Children with a vision impairment have greatly reduced opportunities for this incidental learning. So maths questions offer great opportunities to reinforce concepts, fill any gaps and extend a child’s knowledge.
For example some children need to be shown that a rugby ball is not round, or that there are 52 cards in a pack and that half of them are red.
Many blind and partially sighted children need additional help from their teacher to develop a secure grasp of numerical concepts. A young sighted child soon appreciates that rearranging objects on the table doesn’t change the number of objects present. Where a child can only see part of the table or a few of the objects at one time, or can only access them by touch, this may not seem so obvious.
Children with vision impairment often wish to work with tangible objects for longer than their peers, to develop their sense of number and pattern, square numbers and factor pairs. Use counters or bricks to illustrate that prime numbers can only be divided by themselves and one. It is easier to keep track of cubes or counters in a contrasting coloured tray.
Blind children may prefer to use a peg board such as from a solitaire game, as pegs can be felt more easily than counters without rearranging them. An abacus can also be useful for early counting, pattern and sequence activities.
Some blind and partially sighted children are less likely than their sighted peers to have independently paid and received change in a shop. And because price labels are often too small to read, some children with a vision impairment need more input from teachers and parents to develop a sense of the relative value of everyday products.
Learning to recognise and discriminate between coins and notes is an essential independence skill. Use real money – it offers tactile clues such as ridged edges and weight, unlike plastic money which feels very different. Insist they give it back!
RNIB's online shop sells products to help with handling notes and coins. Involve the child's habilitation worker and parents so that the child develops a consistent approach to learning about money.
For written work some learners need a bigger bolder decimal point and some find it helpful if it is highlighted with fluorescent marker.
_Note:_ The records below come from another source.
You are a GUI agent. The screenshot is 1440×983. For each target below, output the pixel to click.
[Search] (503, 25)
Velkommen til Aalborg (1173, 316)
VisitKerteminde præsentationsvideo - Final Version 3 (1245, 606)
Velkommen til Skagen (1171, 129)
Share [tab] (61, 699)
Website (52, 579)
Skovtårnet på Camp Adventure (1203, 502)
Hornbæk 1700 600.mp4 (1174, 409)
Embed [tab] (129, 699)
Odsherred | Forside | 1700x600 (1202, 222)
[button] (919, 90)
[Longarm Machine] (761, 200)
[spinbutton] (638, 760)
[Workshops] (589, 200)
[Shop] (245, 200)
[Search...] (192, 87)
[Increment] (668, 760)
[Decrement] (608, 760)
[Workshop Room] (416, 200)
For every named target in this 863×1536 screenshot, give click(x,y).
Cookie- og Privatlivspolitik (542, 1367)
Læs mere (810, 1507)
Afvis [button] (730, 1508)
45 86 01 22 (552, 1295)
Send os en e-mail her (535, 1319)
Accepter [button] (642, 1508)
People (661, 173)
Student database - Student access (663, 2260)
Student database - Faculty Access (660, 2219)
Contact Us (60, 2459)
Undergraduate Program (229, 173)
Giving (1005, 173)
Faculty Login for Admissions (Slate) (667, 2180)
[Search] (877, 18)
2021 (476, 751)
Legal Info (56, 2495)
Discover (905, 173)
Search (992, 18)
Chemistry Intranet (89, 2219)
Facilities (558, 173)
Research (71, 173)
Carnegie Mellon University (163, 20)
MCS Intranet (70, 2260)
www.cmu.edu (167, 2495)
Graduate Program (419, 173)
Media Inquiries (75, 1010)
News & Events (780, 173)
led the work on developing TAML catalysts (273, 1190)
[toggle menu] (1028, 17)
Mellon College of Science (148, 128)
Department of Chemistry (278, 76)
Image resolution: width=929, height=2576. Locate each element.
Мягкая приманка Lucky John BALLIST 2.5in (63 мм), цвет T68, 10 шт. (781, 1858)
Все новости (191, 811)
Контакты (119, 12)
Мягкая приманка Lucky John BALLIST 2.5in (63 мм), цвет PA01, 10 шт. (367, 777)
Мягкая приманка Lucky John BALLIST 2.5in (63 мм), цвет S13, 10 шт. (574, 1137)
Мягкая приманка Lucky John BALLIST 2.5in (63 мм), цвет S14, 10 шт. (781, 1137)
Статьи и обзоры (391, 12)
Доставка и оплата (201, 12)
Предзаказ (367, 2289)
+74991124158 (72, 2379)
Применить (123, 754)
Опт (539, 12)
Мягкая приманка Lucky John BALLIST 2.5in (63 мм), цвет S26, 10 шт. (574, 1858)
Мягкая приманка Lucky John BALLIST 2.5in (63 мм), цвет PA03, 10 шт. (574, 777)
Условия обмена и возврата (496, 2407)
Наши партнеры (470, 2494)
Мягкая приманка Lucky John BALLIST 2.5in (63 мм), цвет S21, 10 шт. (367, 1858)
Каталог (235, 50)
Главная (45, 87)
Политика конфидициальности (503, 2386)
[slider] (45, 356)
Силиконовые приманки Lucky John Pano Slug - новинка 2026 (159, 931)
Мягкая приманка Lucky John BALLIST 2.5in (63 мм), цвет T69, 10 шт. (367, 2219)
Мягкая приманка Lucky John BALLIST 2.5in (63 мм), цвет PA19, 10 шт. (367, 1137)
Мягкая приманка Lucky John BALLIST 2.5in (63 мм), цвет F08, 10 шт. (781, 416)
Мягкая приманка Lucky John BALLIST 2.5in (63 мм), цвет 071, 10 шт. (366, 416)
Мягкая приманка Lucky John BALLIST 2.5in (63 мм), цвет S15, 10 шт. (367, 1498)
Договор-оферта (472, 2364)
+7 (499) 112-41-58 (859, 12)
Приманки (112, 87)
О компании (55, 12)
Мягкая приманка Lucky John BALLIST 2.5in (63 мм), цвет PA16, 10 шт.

If you are producing your own resources then consider an alternative to using the full stop as a decimal point: insert a special symbol that will be a larger dot, centred vertically. The specialist teacher for vision impairment can advise.
Good vision makes it much easier to estimate length and gain a sense of relative size. Blind and partially sighted children may need many additional meaningful opportunities to practise measuring and estimating, and ordering objects by size. As well as being essential mathematical concepts, these skills really help when children are learning to get around independently.
You can buy a tactile ruler from RNIB's online shop. The specialist teacher for the visually impaired will be able to teach the tactile method for using the ruler.
Some children with impaired vision are only able to measure accurately to within 0.5cm. Candidates sitting public examinations using modified large print or Braille papers are likely to be allowed an error margin of 0.5cm when measuring or drawing.
Transparent measuring equipment can also be adapted with bold marker pen, Bumpon stickers or tacti-mark. Some children find it easier to measure liquid if you add food colouring to make it easier to see.
Plastic trays divided into sections to teach Hundreds, Tens and Units.
Magnetic place value cards for building up two and three digit numbers – hundreds, tens and units overlay each other. These are particularly useful if a partially sighted child uses a sloping work surface, to bring their work closer.
One hundred squares in a large font or overlaid in braille using Velcro strips. Tiles can be blanked out using Blu Tack or with blank tiles that you attach with Velcro. Ask the child to work out which numbers are covered. The same adaptations can be used for bingo.
Easy-to-see or braille number lines with some numbers pre-marked to help with understanding subtraction and negative integers.
Large print number fan for group activities – some children need someone to tell them what numbers are being displayed. Matt fans are easier to see than ones with a glossy finish.
Fractions boards – labelled in braille if necessary. Make sure that the per cent symbol and ratio colon can be read easily.